# Required work:
The response should hold each line from the entries below where "computer" is found.

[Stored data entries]
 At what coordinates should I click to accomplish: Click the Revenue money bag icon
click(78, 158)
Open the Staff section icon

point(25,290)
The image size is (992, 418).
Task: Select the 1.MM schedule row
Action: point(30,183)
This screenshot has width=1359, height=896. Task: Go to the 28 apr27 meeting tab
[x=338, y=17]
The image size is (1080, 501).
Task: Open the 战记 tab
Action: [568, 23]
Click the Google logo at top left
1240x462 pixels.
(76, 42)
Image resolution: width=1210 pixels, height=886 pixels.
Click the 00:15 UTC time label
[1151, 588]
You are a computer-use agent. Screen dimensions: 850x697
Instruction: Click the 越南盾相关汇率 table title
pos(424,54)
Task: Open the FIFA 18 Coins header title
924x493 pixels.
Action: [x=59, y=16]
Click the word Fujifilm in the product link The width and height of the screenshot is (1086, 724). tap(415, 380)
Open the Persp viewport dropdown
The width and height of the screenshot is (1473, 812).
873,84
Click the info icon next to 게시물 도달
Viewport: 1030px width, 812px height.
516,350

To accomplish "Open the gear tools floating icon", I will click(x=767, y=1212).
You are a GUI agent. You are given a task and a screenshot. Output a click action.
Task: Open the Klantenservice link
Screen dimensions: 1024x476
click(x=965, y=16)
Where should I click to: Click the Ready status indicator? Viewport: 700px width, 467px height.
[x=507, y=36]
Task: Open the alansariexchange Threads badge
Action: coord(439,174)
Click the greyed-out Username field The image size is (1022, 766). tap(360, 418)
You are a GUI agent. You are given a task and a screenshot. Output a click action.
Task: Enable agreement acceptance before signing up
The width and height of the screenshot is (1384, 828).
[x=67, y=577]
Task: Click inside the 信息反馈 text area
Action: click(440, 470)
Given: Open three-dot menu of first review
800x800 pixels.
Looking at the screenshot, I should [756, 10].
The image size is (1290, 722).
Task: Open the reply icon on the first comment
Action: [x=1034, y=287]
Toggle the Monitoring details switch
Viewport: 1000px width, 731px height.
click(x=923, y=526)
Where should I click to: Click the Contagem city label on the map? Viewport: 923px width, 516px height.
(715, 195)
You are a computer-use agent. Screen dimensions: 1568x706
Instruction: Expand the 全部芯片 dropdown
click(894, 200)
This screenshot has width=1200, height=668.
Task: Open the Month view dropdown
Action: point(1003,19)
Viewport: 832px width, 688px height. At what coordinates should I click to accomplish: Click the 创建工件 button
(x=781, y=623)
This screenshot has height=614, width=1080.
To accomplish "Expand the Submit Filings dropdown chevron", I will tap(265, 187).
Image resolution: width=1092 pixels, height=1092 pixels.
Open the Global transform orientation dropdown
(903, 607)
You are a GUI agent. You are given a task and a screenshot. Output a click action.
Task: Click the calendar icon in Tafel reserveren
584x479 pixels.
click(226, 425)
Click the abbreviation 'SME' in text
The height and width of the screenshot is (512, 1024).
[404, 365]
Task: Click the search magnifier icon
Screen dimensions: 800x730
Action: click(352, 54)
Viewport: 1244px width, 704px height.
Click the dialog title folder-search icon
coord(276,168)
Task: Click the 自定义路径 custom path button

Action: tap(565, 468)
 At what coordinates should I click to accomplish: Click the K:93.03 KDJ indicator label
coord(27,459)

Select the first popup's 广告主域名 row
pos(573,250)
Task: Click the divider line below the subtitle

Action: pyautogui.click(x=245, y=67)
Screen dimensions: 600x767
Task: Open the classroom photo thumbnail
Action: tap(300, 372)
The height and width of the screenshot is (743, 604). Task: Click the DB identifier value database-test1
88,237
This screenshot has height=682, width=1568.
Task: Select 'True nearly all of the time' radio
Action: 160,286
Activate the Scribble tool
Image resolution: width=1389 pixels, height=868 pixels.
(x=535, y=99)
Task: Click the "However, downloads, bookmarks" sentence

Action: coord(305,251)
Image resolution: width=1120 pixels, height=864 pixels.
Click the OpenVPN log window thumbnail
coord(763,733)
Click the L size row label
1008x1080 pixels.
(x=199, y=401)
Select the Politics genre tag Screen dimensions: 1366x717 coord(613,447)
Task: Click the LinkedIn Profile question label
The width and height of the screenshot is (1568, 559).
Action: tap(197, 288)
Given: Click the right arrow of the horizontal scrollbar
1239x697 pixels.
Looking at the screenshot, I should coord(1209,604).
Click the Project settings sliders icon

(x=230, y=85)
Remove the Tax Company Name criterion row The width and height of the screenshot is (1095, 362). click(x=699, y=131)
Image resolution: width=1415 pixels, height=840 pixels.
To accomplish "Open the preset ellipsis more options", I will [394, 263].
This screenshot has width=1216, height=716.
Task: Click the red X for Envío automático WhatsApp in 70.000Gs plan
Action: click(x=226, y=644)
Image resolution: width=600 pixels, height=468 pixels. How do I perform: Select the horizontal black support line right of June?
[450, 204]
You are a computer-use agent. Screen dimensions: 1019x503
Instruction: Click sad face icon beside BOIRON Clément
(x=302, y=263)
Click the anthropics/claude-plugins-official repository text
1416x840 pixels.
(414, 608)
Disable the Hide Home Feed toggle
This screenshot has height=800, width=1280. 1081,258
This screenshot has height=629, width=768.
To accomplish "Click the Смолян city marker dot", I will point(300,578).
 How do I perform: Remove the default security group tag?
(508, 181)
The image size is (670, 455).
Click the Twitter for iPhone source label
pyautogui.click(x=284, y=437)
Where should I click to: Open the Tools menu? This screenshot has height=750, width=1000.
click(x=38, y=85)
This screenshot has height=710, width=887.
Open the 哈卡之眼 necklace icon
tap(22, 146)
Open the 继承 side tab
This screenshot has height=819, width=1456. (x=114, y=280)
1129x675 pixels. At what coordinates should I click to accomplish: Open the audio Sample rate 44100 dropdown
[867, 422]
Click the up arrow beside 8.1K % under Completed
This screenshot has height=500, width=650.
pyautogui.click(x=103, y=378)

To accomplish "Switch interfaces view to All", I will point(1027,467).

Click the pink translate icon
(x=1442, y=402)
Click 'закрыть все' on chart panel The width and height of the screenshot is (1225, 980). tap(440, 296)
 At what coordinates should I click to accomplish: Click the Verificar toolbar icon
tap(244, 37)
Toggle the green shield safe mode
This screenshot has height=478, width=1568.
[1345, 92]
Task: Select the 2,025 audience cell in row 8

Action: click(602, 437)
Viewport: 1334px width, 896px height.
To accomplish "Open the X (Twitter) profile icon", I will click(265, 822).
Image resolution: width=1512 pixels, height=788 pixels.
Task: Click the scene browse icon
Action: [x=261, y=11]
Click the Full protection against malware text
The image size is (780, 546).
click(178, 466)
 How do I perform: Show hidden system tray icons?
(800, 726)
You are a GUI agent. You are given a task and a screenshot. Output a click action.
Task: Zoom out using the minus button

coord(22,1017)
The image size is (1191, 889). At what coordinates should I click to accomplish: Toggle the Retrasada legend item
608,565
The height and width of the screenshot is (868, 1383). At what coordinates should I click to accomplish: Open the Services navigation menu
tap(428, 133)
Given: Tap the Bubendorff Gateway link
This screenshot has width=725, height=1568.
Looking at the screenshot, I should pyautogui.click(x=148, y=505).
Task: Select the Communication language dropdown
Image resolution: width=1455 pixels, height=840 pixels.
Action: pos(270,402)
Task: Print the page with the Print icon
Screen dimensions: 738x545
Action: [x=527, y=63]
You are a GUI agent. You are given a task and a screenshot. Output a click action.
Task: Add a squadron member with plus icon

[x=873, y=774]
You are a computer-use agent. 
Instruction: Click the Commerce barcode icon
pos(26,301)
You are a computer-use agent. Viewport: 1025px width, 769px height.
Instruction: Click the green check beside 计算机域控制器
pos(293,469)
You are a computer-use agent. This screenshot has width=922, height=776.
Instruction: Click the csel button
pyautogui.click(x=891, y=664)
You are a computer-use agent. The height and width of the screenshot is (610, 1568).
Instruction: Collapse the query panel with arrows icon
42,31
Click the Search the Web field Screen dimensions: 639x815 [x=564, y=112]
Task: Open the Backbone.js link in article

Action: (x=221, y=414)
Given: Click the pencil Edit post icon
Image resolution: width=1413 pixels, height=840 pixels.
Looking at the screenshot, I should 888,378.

# Your response:
You are a computer-use agent. Screen dimensions: 850x697
You are a computer-use agent. Screen dimensions: 1568x706
You are a computer-use agent. Screen dimensions: 1019x503
You are a computer-use agent. 
You are a computer-use agent. Viewport: 1025px width, 769px height.
You are a computer-use agent. This screenshot has width=922, height=776.
You are a computer-use agent. The height and width of the screenshot is (610, 1568).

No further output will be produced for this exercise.